Laissons donc un moment de côté la théologie physique ou naturelle, et dis-moi s’il te semble raisonnable de solliciter et d’attendre la vie éternelle de ces dieux de théâtre et de comédie ? Le vrai Dieu nous garde d’une si monstrueuse et si sacrilège pensée ! Quoi ! nous demanderions la vie éternelle à des dieux qui se plaisent au spectacle de leurs crimes, et qu’on ne peut apaiser que par ces infamies ! Non, personne ne poussera le délire jusqu’à se jeter dans cet abîme d’impiété. La vie éternelle ne peut donc s’obtenir ni par la théologie fabuleuse ni par la théologie civile. L’une, en effet, imagine des fictions honteuses et l’autre les protège ; l’une sème, l’autre moissonne ; l’une souille les choses divines par les crimes qu’elle invente à plaisir, l’autre met au rang des choses divines les jeux où ces crimes sont représentés ; l’une célèbre en vers les fictions abominables des hommes, l’autre les consacre aux dieux mêmes par des fêtes solennelles ; l’une chante les infamies des dieux et l’autre s’y complaît ; l’une les dévoile ou les invente, l’autre les atteste pour vraies, ou, quoique fausses, y prend plaisir ; toutes deux impures, toutes deux détestables, la théologie effrontée du théâtre étale son impudicité, et la théologie élégante de la cité se pare de cet étalage. Encore une fois, ira-t-on demander la vie éternelle à une théologie qui souille cette courte et passagère vie ? ou, tout en avouant que la compagnie des méchants souille la vie temporelle par la contagion de leurs exemples, soutiendra-t-on que la société des démons, à qui l’on fait un culte de leurs propres crimes, n’a rien de contagieux ni de corrupteur ? Si ces crimes sont vrais, que de malice dans les démons ! s’ils sont faux, que de malice dans ceux qui les adorent !

Mais peut-être ceux qui ne sont point versés dans ces matières s’imagineront-ils que c’est seulement dans les poëtes et sur le théâtre que la majesté divine est profanée par des fictions et des représentations abominables ou ridicules, et que les mystères où président, non des histrions, mais des prêtres, sont purs de ces turpitudes. Si cela était, on n’eût jamais pensé qu’il fallût faire des infamies du théâtre des cérémonies honorables aux dieux, et jamais les dieux n’eussent demandé de tels honneurs. Ce qui fait qu’on ne rougit point de les honorer ainsi sur la scène, c’est qu’on n’en rougit pas dans les temples.
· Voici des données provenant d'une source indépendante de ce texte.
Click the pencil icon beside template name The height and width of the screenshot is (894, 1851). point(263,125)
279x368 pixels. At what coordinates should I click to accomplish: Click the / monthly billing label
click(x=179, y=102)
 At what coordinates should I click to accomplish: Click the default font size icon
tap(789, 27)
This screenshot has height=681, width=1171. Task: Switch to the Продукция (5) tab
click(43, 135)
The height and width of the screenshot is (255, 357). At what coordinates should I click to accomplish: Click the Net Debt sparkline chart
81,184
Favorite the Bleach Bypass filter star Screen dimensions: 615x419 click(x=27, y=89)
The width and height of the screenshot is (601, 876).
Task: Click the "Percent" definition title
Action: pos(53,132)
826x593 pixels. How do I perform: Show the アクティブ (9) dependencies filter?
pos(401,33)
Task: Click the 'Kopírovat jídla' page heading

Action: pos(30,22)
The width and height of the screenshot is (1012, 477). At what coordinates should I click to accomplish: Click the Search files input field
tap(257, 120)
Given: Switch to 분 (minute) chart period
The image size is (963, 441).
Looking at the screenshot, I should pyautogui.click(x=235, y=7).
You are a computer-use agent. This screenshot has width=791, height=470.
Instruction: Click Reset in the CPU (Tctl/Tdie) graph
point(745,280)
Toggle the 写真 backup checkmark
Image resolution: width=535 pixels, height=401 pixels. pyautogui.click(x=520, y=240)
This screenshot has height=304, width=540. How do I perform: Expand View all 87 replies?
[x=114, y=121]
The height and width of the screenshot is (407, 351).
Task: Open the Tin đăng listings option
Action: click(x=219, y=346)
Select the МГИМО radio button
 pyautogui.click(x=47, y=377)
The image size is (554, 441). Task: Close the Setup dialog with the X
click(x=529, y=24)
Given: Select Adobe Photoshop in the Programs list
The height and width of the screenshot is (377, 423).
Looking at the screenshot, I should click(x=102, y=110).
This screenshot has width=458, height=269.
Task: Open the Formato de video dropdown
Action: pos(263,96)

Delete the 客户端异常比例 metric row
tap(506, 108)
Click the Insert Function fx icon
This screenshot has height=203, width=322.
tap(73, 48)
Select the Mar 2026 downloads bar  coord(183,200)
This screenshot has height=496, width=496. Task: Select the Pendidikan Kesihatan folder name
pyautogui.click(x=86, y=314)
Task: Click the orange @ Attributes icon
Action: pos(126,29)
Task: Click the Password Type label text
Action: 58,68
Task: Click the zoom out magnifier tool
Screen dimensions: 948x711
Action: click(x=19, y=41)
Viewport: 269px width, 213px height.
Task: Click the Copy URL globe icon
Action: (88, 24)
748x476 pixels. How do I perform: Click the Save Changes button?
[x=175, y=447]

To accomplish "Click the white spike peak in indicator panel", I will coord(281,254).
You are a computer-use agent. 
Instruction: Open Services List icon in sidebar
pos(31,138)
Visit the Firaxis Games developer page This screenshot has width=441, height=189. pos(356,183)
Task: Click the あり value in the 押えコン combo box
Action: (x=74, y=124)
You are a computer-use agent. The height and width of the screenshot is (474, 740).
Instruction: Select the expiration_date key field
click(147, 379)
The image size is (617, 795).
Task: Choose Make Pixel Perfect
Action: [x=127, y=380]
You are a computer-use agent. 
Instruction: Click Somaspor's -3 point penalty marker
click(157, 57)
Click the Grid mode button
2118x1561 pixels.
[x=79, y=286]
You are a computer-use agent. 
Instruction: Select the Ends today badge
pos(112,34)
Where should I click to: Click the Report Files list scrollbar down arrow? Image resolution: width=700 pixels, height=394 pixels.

Aussi, quand Varron s’efforce de distinguer la théologie civile de la fabuleuse et de la naturelle, comme une troisième espèce, il donne pourtant assez à entendre qu’elle est plutôt mêlée de l’une et de l’autre que véritablement distincte de toutes deux. Il dit en effet que les fictions des poëtes sont indignes de la croyance des peuples, et que les systèmes des philosophes sont au-dessus de leur portée. « Et cependant », ajoute-t-il, « malgré la divergence de la théologie des poëtes et de celle des philosophes, on a beaucoup pris à l’une et à l’autre pour composer la théologie civile. C’est pourquoi, en traitant de celle-ci, nous indiquerons ce qu’elle a de commun avec la théologie des poëtes, quoiqu’elle doive garder un lien plus intime avec la théologie des philosophes ». La théologie civile n’est donc pas sans rapport avec la théologie des poëtes. Il dit ailleurs, j’en conviens, que dans les généalogies des dieux, les peuples ont consulté beaucoup plus les poëtes que les philosophes ; mais c’est qu’il parle tantôt de ce qu’on doit faire, et tantôt de ce qu’on fait. Il ajoute que les philosophes ont écrit pour être utiles et les poëtes pour être agréables. Par conséquent, ce que les poëtes ont écrit, ce que les peuples ne doivent point imiter, ce sont les crimes des dieux, et cependant c’est à quoi les peuples et les dieux prennent plaisir ; car c’est pour faire plaisir et non pour être utiles que les poëtes écrivent, de son propre aveu, ce qui ne les empêche pas d’écrire les fictions que les dieux réclament des peuples et que les peuples consacrent aux dieux.